Various outcomes have been observed in an aerobic exercise intervention. Aerobic exercises may include walking, cycling, swimming, dance, or rhythmic movements [76]. However, some reports underline these exercises' side effects and increased fibromyalgia pain [90]. On the other hand, FM subjects who underwent 12 weeks of Tai Chi and aerobic exercise practices showed significantly reduced FIQR scores and benefits with reduced anxiety, pain, and global assessments (randomized trial) [45]. Similar results were observed in the telerehabilitation program on aerobic exercise for Spanish fibromyalgia patients [91]. However, the oxidative stress markers were not assessed in this study.
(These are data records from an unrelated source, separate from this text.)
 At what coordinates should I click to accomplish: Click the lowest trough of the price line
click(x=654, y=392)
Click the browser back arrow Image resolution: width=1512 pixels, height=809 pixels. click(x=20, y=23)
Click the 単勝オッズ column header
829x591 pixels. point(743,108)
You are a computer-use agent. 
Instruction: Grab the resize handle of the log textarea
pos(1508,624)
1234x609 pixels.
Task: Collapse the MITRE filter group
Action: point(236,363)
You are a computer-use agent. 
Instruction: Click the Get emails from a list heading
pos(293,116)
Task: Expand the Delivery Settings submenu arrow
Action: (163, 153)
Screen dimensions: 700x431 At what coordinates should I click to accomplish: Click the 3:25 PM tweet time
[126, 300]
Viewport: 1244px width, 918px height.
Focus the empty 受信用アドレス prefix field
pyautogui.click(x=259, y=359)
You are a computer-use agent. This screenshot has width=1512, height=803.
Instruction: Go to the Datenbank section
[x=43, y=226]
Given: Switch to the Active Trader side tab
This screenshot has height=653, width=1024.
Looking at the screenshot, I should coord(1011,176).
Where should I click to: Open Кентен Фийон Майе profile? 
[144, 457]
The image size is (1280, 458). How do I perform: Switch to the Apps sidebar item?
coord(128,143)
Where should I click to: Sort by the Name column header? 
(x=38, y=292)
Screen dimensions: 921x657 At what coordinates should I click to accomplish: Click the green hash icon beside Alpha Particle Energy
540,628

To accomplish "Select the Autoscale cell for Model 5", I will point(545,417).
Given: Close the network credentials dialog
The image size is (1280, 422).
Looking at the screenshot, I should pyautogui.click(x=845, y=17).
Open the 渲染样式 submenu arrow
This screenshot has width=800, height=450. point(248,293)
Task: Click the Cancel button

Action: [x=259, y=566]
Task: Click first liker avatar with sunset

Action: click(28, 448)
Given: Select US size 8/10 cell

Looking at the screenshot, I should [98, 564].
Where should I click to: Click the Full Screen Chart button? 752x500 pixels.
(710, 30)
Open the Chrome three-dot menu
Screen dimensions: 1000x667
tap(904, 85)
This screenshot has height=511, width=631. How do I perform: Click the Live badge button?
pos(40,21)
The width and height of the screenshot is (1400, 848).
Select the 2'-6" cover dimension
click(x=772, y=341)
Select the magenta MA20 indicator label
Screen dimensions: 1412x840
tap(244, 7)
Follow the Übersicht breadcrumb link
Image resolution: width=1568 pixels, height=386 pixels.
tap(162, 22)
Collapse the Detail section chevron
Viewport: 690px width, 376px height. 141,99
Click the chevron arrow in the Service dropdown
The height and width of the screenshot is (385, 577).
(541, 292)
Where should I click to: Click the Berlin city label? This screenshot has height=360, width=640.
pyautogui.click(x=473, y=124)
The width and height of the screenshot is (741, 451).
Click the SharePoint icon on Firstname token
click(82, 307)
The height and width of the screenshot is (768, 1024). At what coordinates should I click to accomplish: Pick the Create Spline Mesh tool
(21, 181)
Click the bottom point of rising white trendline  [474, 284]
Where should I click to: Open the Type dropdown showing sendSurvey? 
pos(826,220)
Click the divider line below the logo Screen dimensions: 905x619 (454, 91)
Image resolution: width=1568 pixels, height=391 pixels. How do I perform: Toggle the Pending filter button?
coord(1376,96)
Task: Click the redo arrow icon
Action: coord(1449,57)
Another activity tested in FM patients is the whole-body vibration exercise. Such activity increases superoxide dismutase (p = 0.019) and reduces catalase activity (p = 0.005). Moreover, it decreases iron reduction capacity (p < 0.001) and diminishes the concentration of thiobarbituric acid reactive substances (p < 0.001) [92]. Thus, physical exercises' role in antioxidative activity requires further investigations on their benefits in patients with fibromyalgia.

9. Pharmacotherapy

Currently, several medications are utilized in the management of FM. These include antidepressants such as low-dose amitriptyline and serotonin and norepinephrine reuptake inhibitors (SNRIs), for example, duloxetine, mirtazapine, and venlafaxine. The analgesics such as tramadol and possibly other weak opioids and acetaminophen can be used in this disease. The mentioned antidepressants increase the neurotransmitters such as serotonin and norepinephrine in FM patients. The increased neurotransmitters' concentration in the synaptic space improves sleep and reduces pain and fatigue. However, the antidepressants do not affect the tenderness of tender points [93]. Pain reduction has been observed with pramipexole, pregabalin, and gabapentin. However, the efficacy in overall improvements of symptoms of pregabalin may not be as comparable to that of SNRIs and may induce more somatic symptoms seen in FM [94].

10. Conclusions

Despite the small sample size groups in many studies, the randomized clinical trials showed positive hyperbaric oxygen therapy results in reducing the oxidative markers in fibromyalgia. The data concerning the nutritional antioxidants are very promising. For example, dietary supplementation of CoQ10 positively influences FM symptoms. Inconsistent results were observed with vitamins C, D, and E supplementation as well as physical exercises. Reducing MSG, aspartame, and taurine intakes with food and beverages may help improve the overall symptoms of fibromyalgia. Extra virgin olive oil, zinc, and iron may also provide benefits in reducing ROS, followed by diminished cardiovascular risks in FM subjects. Future studies should give a reliable background of the underlying pro- and antioxidative mechanisms related to specific physical activity and dietary products' nutritional supplementation. Nevertheless, the supplementation of CoQ10 and omega-3 fatty acid to standard therapy can be helpful for patients with fibromyalgia. The oxidative stress in fibromyalgia may contribute to the pathogenesis of this rheumatic disease. However, further studies are needed to establish the mechanism of the disease. Finally, treatments involving antioxidative methods have shown promising results in improving various FM symptoms, including the QoL.

Conflicts of Interest

The authors declare that they have no conflicts of interest.